Publié le par alainkoli

Quand Watilliaux nous fait "COUCOU"

Coucou est un jeu de société édité par Watilliaux, composé de 28 cartes permettant d'amuser  jusqu'à 27 joueurs puisque chacun ne recevra qu'une carte, le surplus formant le talon. Chaque carte porte un numéro de 1 à 28, qui est la valeur de la carte. Après distribution d'une carte à chacun un seul tour sera fait, au cours duquel les joueurs pourront s'ils le désirent échanger leur carte avec leur voisin de droite.

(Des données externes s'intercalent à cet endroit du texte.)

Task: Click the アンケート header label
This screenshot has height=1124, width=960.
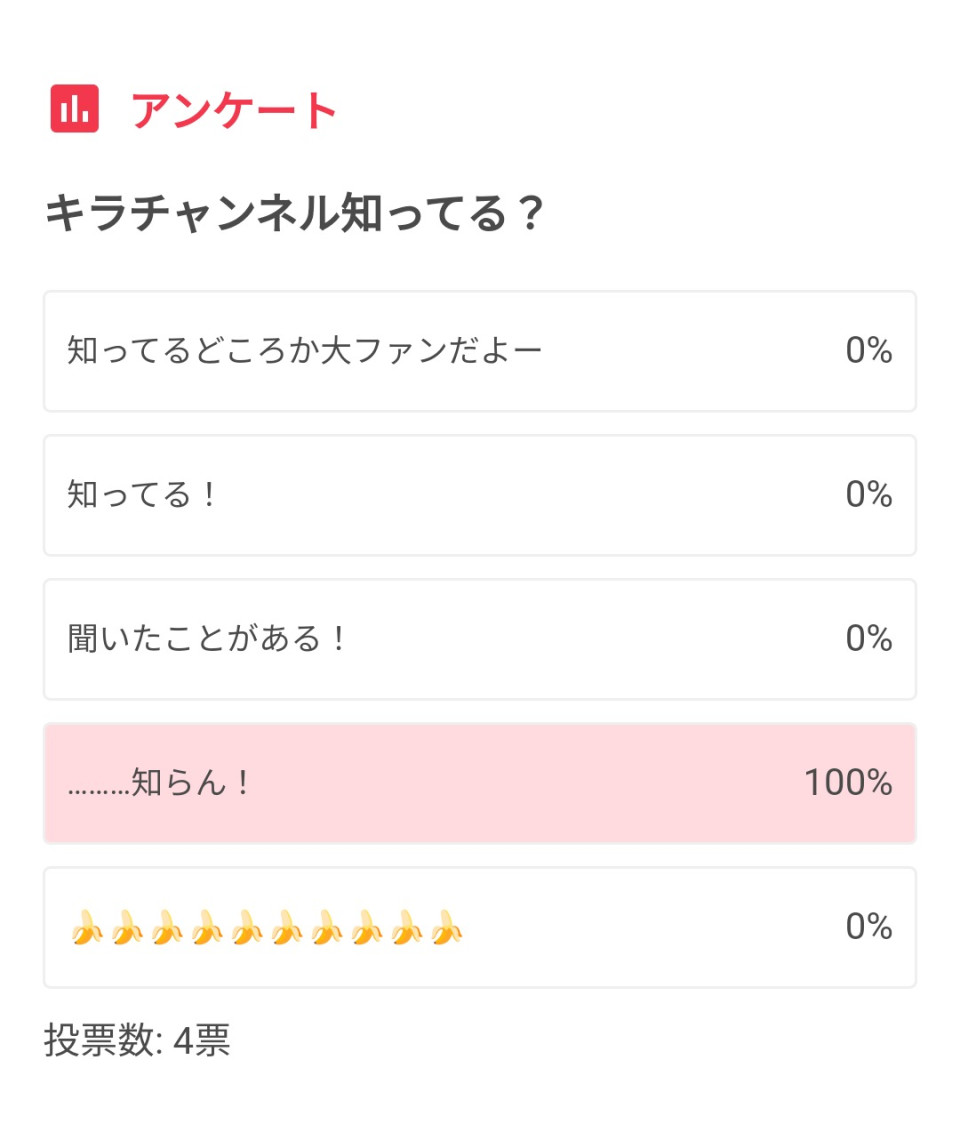Action: tap(234, 110)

Les échanges peuvent être contrariés ou rendus impossibles si le voisin détient l'une des 5 cartes qui ont une vertu spéciale (règle complète en fin d'article).

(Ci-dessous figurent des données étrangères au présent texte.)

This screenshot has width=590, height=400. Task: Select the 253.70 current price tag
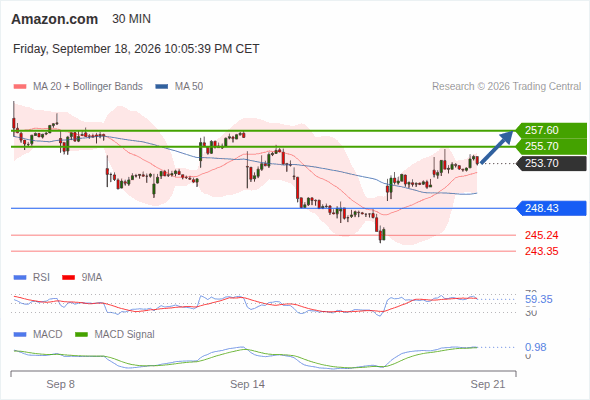pos(551,163)
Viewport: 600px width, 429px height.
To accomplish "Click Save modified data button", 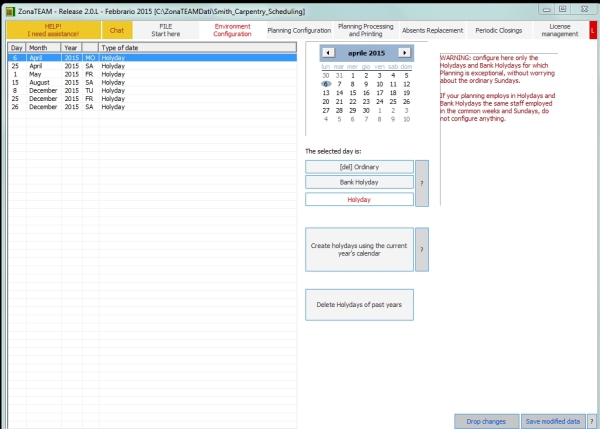I will tap(553, 421).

Gribouille, Calino et le Juif errant du jeu de Coucou

Gribouille, Calino et le Juif errant du jeu de Coucou

Nous allons nous intéresser aux personnages qui illustrent les cartes, car ils constituent une galerie de portraits amusants, dont certains sont un peu oubliés aujourd'hui.

Gribouille dans le "Sermon des Fous" (1548) était un personnage crédule et niais, se jetant dans l'eau par crainte de la pluie. Ne soyez pas "fin comme Gribouille", ne pratiquez pas "une politique de Gribouille" et dessinez joliment. Nous devons à George Sand une " Histoire du veritable Gribouille" (1851) et à la comtesse de Ségur " la soeur de gribouille"(1862).

 "Calino, chargé d'atelier" a amusé par sa niaiserie au Théâtre du Vaudeville en 1856. Il prétendait que l'on peut s'enrichir en perdant un peu sur chaque chose si l'on se rattrapait par la quantité !

 Condamné à marcher pour l'éternité pour n'avoir pas permis au Christ de se reposer devant sa maison Isaac Laquedem erre toujours. Eugène SUE a publié avec succès "Le Juif errant" en feuilleton dans le journal "Le Constitutionnel" en 1844/1845.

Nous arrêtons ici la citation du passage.